CUDA_VISIBLE_DEVICES=1 python3 baseline.py --model_name GCN --num_split 1 --seed_num 5 --sweep_split 1 --sweep_round 5 --mode sweep --dataset pubmed --split random --ensemble_string sbert\;know_sep_sb\;ft\;pl\;know_exp_ft
Batch version for ogbn-products
CUDA_VISIBLE_DEVICES=7 python3 baseline.py --model_name SAGE --epochs 10 --num_split 1 --batchify 1 --dataset products --split fixed --data_format ft --normalize 1 --norm BatchNorm --mode main --lr 0.003 --dropout 0.5 --weight_decay 0 --hidden_dimension 256 --num_layers 3
To replicate the results for RevGAT (You need to first run once with the default features to generate the dgl data)
python dgl_main.py --data_root_dir ./dgldata \
--pretrain_path ./preprocessed_data/new/arxiv_fixed_sbert.pt \
--use-norm --use-labels --n-label-iters=1 --no-attn-dst --edge-drop=0.3 --input-drop=0.25 --n-layers 2 --dropout 0.75 --n-hidden 256 --save kd --backbone rev --group 2 --mode teacher
python dgl_main.py --data_root_dir ./dgldata \
--pretrain_path ./preprocessed_data/new/arxiv_fixed_sbert.pt \
--use-norm --use-labels --n-label-iters=1 --no-attn-dst --edge-drop=0.3 --input-drop=0.25 --n-layers 2 --dropout 0.75 --n-hidden 256 --save kd --backbone rev --group 2 --mode student --alpha 0.95 --temp 0.7
To replicate the results for SAGN and GLEM, you may check their repositories and put the processed pt file into their pipelines.

> _Record excerpts_:
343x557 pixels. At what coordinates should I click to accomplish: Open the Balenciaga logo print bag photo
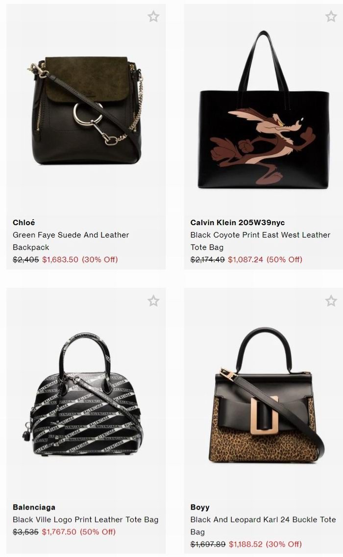(x=86, y=394)
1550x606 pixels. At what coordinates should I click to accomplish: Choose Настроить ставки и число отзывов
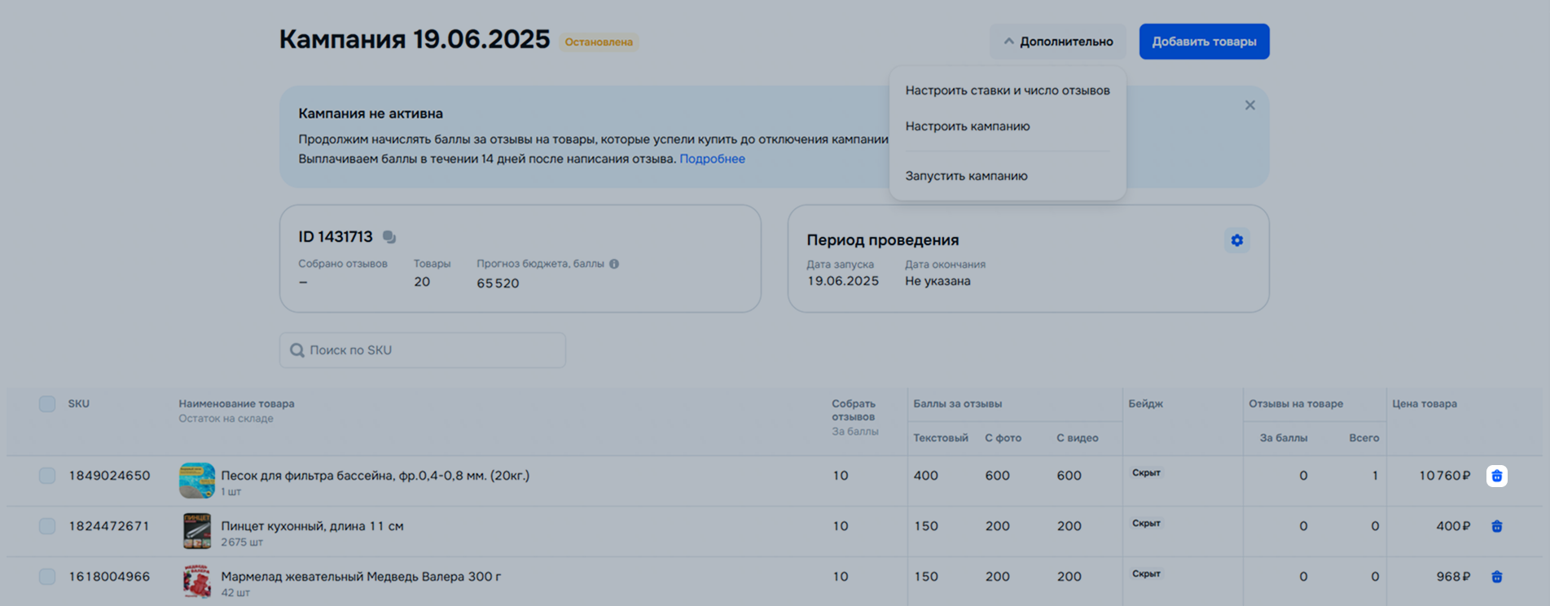click(1007, 90)
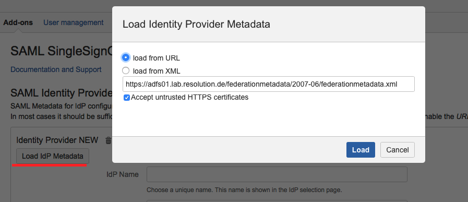Click the SAML SingleSignOn page heading
Screen dimensions: 468x202
point(61,51)
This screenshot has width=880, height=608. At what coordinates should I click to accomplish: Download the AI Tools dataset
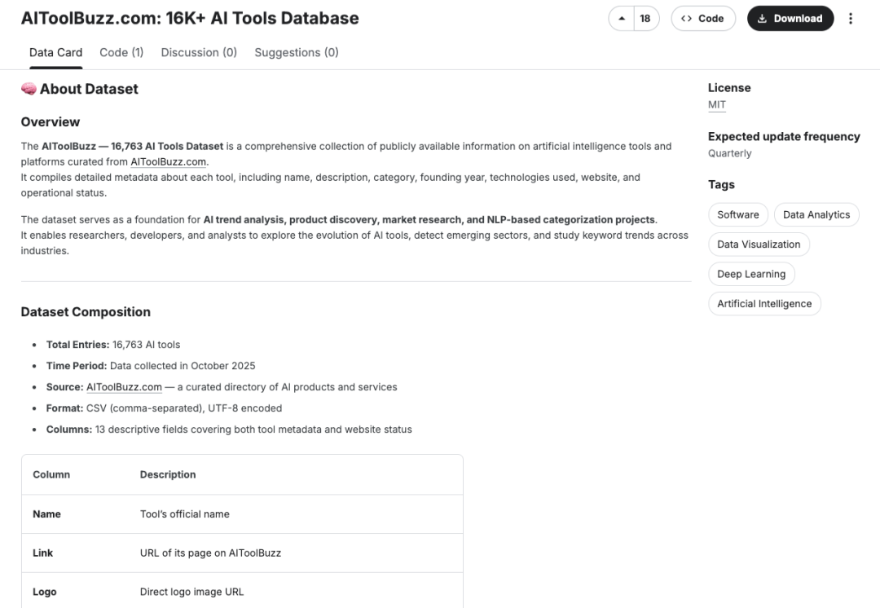tap(790, 19)
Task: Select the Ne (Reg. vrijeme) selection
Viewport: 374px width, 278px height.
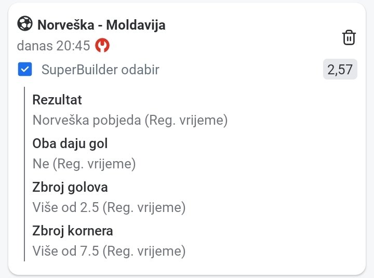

> _Tasks to carry out_:
1. In the training instructions, what must be done first before replicating the RevGAT results?
2. Pick up the training instructions after their final sentence and write what comes next.

> _Per-task answers_:
1. Run once with the default features to generate the dgl data.

2.
2. Experiments for LLM-as-Predictors
Just run
python3 ego_graph.py
3. (UPDATE) Further Experiments on OOD & Prompts
In two recent studies titled CAN LLMS EFFECTIVELY LEVERAGE GRAPH STRUCTURAL INFORMATION: WHEN AND WHY and Explanations as Features: LLM-Based Features for Text-Attributed Graphs, researchers probed a specific prompt tailored for the Arxiv dataset containing data from post-2023, data which ChatGPT's pre-training corpus doesn't cover. Notably, the results showed no decline in performance compared to the original dataset. This intriguing outcome prompts us to delve deeper into creating efficacious prompts across varied domains.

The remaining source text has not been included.